Burn out, brown out, bore out, job strain… La langue de Shakespeare semble être la plus inventive à l’heure d’exprimer un mal-être au travail qui peut entraîner des troubles psychiques, voire une maladie professionnelle. Les Français n’échappent pas à ce “nouveau mal du siècle” : une enquête commandée par le ministère du Travail et publiée en septembre dernier montre qu’un salarié sur dix vit une situation très délétère pour sa santé mentale au sein de son entreprise. Le JT a consulté ceux qui aident les victimes du boulot-compresseur à se relever.
32 282 cas de pathologies psychiques en lien avec le travail ont été recensés, entre 2001 et 2016, par le Réseau national de vigilance et de prévention des pathologies professionnelles (RNV3P). Burn out, brown out, bore out… Les anglicismes désignant les syndromes d’épuisement, de perte de sens ou d’ennui à son poste se multiplient, comme le nombre de leurs victimes. La Caisse primaire d’assurance maladie relevait, en 2016, sept fois plus de cas reconnus comme maladies professionnelles que cinq ans plus tôt. Pourtant, ces néologismes sont à manier avec précaution et ne reposent pas toujours sur « un véritable fondement médical et scientifique », selon Valérie Langevin, psychologue du travail et experte à l’Institut national de recherche et de sécurité pour la prévention des accidents du travail et des maladies professionnelles (INRS).
« Un syndrome qui peut évoluer vers des maladies psychiques »
« Le burn out n’est pas considéré comme une maladie. C’est un ensemble de symptômes lié aux conditions d’exercice de son métier. Un syndrome qui peut, dans certains cas, évoluer vers des maladies psychiques répertoriées comme la dépression, les troubles anxieux généralisés ou le stress post-traumatique », précise-t-elle en rappelant que ces troubles épuisent également l’organisme.
On peut donc se tuer à la tâche. Ou, au moins, y perdre son équilibre mental. « L’organisation du travail est un facteur de risques qui a un impact sur la santé mentale, indépendamment de prédisposions individuelles », prévient d’emblée Sarah Memmi sociologue pour le compte de la Direction de l’animation de la recherche, des études et des statistiques. Elle s’est particulièrement intéressée aux risques psychosociaux professionnels, ces éléments caractéristiques de l’environnement de travail susceptibles de porter atteinte à la santé psychique des salariés. Regroupés dans six grandes catégories, ils peuvent être liés au rythme imposé, à l’exigence de contrôler ses émotions, à l’absence d’autonomie, aux relations entre collègues, aux conflits de valeurs ou à l’insécurité économique.

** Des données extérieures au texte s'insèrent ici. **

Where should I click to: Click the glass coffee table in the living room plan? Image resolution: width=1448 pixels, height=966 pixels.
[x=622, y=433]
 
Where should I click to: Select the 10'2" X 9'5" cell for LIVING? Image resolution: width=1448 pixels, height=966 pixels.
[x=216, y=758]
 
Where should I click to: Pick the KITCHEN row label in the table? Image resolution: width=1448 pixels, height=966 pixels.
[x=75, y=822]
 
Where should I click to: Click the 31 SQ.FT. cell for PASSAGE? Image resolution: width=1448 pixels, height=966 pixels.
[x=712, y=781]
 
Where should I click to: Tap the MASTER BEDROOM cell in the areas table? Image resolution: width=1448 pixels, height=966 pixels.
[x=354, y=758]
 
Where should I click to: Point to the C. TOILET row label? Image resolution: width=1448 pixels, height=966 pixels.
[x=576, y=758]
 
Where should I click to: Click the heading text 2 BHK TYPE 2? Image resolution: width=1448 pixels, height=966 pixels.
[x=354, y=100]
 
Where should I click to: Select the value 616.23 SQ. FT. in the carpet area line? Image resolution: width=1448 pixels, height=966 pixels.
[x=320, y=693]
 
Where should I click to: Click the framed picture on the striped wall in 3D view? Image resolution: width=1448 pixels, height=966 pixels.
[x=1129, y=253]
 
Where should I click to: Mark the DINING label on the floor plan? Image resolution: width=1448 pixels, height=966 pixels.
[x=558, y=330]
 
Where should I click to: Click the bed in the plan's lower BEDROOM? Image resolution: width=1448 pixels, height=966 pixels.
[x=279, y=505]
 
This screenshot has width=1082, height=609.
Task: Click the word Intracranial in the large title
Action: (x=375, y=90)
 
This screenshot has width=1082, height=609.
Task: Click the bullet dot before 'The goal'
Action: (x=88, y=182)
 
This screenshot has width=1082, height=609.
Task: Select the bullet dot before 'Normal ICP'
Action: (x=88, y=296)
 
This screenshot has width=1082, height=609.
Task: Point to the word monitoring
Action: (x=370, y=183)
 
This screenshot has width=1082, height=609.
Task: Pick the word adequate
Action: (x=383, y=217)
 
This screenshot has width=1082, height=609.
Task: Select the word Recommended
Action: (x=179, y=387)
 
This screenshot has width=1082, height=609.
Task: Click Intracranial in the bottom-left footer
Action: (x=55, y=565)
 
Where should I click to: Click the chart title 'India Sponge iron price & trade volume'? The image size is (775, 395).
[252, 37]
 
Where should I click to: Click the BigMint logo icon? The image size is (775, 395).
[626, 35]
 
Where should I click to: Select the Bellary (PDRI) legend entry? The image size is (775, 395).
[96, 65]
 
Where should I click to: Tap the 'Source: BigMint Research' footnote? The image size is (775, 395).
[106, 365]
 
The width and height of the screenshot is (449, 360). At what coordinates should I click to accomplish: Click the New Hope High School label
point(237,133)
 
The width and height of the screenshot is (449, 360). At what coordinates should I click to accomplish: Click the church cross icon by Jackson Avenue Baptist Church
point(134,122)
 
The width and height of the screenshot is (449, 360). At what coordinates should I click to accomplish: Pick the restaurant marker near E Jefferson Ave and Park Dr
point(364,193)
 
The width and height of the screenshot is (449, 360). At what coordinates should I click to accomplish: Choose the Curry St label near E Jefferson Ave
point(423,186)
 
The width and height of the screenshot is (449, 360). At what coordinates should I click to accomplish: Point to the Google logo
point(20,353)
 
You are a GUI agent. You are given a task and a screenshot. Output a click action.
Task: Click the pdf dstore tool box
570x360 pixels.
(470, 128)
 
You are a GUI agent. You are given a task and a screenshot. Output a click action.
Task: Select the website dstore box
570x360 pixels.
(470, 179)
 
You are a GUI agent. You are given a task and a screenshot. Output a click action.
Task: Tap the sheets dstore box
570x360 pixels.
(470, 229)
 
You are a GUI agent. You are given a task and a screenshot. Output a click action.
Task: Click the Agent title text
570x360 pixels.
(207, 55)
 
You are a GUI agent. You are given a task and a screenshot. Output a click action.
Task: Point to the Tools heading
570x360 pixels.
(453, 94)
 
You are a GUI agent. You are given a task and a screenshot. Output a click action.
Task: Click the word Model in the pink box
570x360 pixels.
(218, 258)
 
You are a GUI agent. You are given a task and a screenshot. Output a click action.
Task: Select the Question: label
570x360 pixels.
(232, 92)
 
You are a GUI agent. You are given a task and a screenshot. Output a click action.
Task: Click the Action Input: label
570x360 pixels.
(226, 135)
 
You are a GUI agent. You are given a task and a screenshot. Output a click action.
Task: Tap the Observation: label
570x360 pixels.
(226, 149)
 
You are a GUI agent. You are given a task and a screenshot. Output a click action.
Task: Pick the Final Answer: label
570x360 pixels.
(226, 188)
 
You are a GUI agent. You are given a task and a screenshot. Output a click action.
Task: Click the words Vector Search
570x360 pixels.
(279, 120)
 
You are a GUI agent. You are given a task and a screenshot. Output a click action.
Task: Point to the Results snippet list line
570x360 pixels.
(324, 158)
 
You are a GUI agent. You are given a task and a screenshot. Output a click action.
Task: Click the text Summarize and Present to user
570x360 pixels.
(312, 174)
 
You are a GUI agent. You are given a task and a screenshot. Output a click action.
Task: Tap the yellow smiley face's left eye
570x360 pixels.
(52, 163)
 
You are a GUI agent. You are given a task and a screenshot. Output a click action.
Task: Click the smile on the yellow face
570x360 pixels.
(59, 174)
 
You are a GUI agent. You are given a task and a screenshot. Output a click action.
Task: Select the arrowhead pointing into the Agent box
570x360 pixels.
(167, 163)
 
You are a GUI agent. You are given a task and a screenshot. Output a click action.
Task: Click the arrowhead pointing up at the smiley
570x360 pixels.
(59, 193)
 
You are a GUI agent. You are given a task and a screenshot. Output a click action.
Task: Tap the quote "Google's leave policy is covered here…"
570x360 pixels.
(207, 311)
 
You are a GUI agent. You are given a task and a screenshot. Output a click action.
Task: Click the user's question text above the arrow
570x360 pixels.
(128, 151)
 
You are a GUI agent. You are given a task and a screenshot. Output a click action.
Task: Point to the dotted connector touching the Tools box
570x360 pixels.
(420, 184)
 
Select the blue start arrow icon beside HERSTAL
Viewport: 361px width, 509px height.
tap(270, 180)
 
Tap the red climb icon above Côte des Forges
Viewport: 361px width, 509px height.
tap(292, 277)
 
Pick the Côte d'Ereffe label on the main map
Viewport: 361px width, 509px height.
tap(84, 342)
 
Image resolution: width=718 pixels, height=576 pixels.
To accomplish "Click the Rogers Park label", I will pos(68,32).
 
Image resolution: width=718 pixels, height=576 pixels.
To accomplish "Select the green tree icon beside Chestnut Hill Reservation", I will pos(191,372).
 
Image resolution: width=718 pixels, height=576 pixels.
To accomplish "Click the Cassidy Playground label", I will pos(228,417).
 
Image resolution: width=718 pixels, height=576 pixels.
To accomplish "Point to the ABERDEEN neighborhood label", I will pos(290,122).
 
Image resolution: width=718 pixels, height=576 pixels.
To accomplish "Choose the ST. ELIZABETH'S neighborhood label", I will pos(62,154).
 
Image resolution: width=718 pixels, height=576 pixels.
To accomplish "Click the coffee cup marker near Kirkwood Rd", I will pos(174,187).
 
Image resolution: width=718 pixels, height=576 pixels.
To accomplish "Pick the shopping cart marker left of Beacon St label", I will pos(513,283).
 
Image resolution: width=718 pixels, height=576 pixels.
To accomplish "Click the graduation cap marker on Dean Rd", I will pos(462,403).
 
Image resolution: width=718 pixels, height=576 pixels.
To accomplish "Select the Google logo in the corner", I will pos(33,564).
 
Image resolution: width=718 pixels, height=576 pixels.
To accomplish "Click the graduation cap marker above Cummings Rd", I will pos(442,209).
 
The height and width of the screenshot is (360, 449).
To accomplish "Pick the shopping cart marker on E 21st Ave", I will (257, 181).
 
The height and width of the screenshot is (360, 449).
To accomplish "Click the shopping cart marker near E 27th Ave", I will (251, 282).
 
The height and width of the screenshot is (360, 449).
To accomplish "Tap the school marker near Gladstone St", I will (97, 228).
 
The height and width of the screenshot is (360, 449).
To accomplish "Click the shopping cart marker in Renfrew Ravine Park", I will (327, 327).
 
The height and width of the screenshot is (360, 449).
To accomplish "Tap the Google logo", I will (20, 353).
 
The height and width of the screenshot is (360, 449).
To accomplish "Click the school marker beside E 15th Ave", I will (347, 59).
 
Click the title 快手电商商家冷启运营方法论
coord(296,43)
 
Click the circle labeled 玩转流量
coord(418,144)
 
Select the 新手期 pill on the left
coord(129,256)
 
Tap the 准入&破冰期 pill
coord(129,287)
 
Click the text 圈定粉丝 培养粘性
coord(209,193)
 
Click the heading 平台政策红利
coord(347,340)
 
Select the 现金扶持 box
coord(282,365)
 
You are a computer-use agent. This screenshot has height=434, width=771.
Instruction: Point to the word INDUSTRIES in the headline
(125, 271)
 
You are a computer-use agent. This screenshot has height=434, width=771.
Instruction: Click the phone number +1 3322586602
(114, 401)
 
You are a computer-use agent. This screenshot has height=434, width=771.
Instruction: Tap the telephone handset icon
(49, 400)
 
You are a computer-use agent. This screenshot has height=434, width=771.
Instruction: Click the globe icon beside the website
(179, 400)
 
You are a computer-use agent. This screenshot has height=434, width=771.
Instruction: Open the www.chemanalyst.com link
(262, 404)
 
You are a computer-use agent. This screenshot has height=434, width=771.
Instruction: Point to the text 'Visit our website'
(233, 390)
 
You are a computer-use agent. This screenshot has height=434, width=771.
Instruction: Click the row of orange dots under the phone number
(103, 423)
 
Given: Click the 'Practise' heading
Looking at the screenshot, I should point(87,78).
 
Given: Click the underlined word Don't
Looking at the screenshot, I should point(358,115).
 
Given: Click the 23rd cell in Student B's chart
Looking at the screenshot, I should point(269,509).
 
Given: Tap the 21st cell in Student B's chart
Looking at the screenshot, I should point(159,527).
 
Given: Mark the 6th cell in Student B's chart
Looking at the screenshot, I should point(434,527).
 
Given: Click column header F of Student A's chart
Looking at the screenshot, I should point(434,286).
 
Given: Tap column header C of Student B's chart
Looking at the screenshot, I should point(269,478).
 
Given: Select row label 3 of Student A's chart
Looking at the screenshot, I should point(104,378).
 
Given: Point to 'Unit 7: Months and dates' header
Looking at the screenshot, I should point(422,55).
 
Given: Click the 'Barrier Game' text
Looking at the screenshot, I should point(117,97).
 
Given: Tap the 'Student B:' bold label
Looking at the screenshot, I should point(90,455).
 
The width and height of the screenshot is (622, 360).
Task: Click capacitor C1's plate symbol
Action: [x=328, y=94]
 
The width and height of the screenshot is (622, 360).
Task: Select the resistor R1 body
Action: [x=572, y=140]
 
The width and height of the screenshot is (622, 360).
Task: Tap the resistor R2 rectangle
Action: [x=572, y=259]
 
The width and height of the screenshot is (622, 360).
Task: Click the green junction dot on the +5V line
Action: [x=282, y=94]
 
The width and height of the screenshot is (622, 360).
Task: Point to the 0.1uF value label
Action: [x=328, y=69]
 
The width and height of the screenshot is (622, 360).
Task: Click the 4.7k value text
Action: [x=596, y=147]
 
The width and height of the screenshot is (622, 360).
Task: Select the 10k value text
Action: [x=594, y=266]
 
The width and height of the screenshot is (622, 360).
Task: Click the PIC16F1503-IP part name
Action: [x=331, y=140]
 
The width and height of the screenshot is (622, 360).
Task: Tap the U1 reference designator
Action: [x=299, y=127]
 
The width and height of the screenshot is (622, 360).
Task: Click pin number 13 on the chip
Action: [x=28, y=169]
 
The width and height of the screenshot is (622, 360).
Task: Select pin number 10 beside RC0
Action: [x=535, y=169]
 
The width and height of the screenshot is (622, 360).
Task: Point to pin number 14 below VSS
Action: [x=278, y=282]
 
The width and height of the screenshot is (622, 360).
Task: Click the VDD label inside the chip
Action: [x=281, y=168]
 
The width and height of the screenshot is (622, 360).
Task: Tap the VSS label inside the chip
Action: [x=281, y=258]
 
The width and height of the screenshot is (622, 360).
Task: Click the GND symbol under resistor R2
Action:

« C’est plus une question organisationnelle que de prédisposition des personnes »
« Globalement, les expositions physiques comme la position debout ou les charges lourdes ont diminué depuis 1994. Mais, dans le même temps, nous constatons que les expositions aux contraintes organisationnelles se maintiennent à un niveau élevé depuis 2010. L’intensité du travail a augmenté depuis 20 ans, même si elle s’est stabilisée entre 2010 et 2017, alors que les marges de manœuvre favorisant l’autonomie des salariés sont en recul », alerte la sociologue. Une conséquence, selon elle, de la crise de 2008 qui, par de nombreuses et profondes restructurations d’entreprises, a détérioré de manière significative les conditions de travail.
Toutefois, des affaires très médiatisées, comme celle des suicides chez France Télécom, ont favorisé la reconnaissance de la relation entre le travail et certains troubles psychiques. Et, s’il n’existe pas encore de « tableau de maladie professionnelle » qui recense officiellement les critères à prendre en compte, les médecins peuvent, s’ils établissent « un lien direct et essentiel » entre la pathologie et l’activité exercée, faire valoir le caractère professionnel de ces maladies. Ils le font d’ailleurs un peu plus souvent chaque année.